* REQUIREMENT
The lines from the start of the data through the line with "Image resolution: width=1024" are to be returned verbatim; all later lines are to be omitted.

Content starts

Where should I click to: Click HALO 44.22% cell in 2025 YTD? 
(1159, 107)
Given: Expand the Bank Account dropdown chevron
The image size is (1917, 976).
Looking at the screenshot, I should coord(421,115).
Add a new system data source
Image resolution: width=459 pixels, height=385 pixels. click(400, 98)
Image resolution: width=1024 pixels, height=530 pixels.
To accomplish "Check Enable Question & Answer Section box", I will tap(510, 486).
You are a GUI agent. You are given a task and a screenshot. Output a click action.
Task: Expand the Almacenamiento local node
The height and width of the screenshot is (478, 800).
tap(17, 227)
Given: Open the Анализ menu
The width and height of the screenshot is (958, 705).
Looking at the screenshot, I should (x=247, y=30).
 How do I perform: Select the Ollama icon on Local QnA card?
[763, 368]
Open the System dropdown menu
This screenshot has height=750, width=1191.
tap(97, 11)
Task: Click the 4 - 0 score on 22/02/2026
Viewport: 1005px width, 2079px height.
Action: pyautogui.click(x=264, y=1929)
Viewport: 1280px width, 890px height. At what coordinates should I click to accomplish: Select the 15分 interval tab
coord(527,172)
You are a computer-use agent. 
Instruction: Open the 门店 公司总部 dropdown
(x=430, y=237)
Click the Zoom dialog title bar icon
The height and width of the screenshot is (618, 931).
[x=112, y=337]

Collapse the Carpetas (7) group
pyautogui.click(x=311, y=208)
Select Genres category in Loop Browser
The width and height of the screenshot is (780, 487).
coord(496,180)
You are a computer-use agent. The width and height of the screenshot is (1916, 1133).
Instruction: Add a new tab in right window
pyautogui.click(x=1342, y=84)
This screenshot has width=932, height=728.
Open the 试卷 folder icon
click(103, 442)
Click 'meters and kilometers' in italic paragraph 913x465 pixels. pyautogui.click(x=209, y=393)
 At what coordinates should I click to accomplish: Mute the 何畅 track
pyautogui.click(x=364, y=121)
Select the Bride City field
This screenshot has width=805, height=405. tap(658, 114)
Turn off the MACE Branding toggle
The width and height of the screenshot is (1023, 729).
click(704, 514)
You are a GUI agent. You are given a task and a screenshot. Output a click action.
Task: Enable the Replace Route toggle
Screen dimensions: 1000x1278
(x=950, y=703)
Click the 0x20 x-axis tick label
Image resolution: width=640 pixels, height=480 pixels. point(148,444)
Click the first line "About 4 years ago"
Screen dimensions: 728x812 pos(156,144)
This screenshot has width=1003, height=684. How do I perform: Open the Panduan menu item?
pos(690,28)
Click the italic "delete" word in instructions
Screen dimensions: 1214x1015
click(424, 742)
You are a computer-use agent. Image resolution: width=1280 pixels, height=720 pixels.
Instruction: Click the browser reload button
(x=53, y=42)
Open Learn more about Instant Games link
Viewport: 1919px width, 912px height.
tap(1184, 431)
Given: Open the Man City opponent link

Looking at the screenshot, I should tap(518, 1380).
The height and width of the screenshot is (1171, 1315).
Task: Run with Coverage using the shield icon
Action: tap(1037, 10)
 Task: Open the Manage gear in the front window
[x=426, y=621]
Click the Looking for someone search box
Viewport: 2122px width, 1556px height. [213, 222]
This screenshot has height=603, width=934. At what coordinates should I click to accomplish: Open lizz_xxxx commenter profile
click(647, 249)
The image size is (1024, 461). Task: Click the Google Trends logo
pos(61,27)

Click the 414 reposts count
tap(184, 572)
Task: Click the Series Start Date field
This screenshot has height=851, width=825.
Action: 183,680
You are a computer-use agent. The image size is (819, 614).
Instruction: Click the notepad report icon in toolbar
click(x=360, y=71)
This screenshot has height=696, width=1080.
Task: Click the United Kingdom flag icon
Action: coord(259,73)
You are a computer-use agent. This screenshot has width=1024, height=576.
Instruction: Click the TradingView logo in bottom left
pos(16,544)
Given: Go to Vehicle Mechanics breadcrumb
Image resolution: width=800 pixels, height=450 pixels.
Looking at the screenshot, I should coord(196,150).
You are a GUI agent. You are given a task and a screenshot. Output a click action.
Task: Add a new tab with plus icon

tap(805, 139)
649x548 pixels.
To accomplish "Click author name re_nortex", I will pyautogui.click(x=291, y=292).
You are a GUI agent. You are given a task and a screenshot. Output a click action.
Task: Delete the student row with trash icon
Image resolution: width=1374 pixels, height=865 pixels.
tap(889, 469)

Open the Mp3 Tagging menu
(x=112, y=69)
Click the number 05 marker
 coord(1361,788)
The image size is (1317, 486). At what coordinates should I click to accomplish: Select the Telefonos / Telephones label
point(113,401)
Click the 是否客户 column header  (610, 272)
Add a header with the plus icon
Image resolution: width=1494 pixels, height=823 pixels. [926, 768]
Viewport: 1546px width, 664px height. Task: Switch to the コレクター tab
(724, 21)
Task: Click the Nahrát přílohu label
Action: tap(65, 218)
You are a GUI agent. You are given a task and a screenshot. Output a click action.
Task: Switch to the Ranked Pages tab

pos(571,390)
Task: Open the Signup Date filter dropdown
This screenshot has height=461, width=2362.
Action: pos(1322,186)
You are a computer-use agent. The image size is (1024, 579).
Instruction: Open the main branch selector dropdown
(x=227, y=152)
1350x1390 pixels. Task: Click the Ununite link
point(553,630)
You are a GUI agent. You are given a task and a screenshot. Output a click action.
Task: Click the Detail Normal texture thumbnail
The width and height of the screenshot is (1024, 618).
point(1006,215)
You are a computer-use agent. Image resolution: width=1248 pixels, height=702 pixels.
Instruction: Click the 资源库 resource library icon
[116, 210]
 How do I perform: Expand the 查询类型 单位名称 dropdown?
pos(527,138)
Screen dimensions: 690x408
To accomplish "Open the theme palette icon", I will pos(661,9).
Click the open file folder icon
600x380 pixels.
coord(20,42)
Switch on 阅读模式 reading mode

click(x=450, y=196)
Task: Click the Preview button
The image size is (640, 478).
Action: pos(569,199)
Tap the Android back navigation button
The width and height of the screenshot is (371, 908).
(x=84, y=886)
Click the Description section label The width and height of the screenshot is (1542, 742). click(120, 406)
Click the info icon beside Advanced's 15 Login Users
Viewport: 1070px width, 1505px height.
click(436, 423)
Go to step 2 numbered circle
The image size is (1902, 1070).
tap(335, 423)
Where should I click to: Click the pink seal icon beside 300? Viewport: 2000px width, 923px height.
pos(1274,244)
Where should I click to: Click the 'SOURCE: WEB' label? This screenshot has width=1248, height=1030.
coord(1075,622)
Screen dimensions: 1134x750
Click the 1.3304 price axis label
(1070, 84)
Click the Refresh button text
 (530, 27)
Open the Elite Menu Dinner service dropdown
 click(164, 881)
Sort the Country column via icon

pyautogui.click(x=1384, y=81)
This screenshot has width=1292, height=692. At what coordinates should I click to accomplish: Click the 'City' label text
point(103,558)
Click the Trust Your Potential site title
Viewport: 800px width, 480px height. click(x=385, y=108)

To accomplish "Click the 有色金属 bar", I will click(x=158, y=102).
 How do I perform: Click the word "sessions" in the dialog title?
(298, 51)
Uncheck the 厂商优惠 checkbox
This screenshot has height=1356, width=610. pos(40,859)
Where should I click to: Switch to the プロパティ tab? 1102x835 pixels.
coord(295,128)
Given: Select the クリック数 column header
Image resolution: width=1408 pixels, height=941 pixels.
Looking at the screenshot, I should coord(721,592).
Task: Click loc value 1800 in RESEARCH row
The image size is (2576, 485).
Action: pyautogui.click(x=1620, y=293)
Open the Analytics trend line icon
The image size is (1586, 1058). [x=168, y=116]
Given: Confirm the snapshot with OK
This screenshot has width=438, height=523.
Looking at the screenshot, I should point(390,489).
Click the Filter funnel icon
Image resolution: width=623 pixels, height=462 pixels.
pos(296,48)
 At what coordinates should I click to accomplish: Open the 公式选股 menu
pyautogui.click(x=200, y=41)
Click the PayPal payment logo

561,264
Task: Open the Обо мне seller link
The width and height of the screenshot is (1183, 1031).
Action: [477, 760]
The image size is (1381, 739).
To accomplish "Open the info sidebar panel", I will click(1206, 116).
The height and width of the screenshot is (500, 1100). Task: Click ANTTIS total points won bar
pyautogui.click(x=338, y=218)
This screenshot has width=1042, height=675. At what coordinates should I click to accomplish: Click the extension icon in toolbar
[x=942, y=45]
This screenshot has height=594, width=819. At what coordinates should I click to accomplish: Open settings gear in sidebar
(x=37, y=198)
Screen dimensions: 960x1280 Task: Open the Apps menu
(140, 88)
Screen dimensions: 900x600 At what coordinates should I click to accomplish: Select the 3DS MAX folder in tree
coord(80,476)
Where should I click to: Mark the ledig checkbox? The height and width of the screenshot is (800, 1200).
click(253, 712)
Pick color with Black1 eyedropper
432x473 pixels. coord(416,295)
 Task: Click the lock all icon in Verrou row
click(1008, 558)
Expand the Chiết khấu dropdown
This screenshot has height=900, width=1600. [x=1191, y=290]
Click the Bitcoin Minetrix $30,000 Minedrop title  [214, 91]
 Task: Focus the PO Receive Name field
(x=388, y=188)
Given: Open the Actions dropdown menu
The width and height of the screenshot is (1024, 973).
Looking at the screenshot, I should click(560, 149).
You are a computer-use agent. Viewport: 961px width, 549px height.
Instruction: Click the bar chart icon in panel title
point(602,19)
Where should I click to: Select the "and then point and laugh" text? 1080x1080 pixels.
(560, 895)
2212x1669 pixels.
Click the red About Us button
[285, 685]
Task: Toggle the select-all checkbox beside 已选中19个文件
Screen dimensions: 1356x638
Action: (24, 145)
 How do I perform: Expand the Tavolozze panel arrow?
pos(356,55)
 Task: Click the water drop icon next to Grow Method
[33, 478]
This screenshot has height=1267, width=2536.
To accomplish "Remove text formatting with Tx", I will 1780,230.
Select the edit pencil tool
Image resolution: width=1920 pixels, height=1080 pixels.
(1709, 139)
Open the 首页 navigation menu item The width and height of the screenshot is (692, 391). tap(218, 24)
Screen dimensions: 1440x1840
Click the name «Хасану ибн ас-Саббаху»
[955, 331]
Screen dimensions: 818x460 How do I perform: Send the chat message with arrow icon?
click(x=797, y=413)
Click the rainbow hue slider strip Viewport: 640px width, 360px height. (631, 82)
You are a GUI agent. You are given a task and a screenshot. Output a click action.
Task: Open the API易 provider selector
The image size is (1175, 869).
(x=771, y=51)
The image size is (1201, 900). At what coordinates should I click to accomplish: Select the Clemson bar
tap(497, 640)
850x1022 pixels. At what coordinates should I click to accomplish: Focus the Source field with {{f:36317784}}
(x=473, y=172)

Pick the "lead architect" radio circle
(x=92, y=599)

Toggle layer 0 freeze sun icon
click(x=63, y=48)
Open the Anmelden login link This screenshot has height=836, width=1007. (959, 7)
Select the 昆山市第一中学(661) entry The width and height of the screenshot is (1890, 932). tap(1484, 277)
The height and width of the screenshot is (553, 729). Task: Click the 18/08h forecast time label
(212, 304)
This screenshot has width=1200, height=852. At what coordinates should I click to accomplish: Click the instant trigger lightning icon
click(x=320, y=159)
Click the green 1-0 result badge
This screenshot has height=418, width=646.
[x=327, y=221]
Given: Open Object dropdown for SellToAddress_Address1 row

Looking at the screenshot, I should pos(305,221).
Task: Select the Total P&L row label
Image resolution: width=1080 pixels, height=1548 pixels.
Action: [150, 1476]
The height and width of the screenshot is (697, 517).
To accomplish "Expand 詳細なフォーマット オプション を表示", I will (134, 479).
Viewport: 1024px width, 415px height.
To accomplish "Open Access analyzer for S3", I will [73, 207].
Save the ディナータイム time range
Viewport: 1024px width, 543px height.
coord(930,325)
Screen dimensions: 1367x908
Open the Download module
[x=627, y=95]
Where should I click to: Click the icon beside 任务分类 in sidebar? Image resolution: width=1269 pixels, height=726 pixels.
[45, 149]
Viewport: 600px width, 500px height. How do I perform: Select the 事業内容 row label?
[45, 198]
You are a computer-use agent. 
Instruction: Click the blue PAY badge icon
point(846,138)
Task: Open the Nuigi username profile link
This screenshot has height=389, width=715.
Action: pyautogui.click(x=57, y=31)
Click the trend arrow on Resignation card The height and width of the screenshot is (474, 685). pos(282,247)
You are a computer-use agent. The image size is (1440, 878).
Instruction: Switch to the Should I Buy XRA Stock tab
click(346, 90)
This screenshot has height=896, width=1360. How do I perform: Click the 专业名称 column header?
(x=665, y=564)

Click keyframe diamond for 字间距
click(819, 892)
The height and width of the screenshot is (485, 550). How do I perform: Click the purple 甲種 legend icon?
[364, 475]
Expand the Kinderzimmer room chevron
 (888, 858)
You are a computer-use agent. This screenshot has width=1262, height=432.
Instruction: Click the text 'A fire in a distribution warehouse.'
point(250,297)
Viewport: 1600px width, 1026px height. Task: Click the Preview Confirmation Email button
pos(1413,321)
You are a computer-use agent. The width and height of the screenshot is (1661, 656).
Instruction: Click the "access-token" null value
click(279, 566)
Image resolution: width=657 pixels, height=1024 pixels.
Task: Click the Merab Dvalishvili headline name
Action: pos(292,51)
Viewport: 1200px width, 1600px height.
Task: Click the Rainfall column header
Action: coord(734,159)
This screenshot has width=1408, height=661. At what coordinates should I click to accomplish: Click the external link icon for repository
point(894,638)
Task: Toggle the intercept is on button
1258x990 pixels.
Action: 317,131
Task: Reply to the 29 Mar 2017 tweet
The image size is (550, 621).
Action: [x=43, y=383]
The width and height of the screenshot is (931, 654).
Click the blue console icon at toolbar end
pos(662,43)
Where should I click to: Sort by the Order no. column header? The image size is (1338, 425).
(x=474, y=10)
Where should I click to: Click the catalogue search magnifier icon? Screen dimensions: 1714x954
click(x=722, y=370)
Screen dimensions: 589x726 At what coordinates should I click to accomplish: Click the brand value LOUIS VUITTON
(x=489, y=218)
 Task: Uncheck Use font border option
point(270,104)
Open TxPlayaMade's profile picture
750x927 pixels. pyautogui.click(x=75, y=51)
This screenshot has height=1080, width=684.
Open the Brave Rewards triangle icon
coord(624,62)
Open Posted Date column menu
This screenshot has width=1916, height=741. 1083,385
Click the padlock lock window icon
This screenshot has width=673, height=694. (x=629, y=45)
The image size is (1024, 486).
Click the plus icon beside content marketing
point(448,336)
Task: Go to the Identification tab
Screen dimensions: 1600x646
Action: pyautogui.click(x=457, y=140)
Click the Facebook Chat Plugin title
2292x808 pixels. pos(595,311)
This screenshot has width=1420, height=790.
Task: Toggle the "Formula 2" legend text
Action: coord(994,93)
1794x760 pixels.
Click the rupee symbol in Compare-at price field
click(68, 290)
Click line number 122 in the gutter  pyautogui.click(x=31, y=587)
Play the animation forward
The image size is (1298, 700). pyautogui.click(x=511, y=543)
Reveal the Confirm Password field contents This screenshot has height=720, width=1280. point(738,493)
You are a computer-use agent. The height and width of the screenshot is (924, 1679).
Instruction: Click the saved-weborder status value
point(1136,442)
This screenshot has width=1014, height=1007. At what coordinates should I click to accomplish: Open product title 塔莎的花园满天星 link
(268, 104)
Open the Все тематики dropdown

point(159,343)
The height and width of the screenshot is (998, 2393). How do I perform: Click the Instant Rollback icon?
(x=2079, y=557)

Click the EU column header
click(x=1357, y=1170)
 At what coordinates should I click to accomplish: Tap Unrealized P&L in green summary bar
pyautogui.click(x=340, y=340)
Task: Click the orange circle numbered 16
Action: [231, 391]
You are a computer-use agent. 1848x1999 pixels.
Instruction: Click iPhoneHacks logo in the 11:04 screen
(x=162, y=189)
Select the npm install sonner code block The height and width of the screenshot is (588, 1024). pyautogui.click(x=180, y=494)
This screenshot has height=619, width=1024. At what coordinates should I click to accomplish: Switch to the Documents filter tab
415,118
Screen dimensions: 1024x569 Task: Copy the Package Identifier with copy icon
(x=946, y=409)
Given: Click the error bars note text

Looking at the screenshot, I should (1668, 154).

Content ends

* OUTPUT OF THE TASK
Where should I click to: Click HALO 44.22% cell in 2025 YTD? 
(1159, 107)
Given: Expand the Bank Account dropdown chevron
The image size is (1917, 976).
Looking at the screenshot, I should coord(421,115).
Add a new system data source
Image resolution: width=459 pixels, height=385 pixels. click(400, 98)
Image resolution: width=1024 pixels, height=530 pixels.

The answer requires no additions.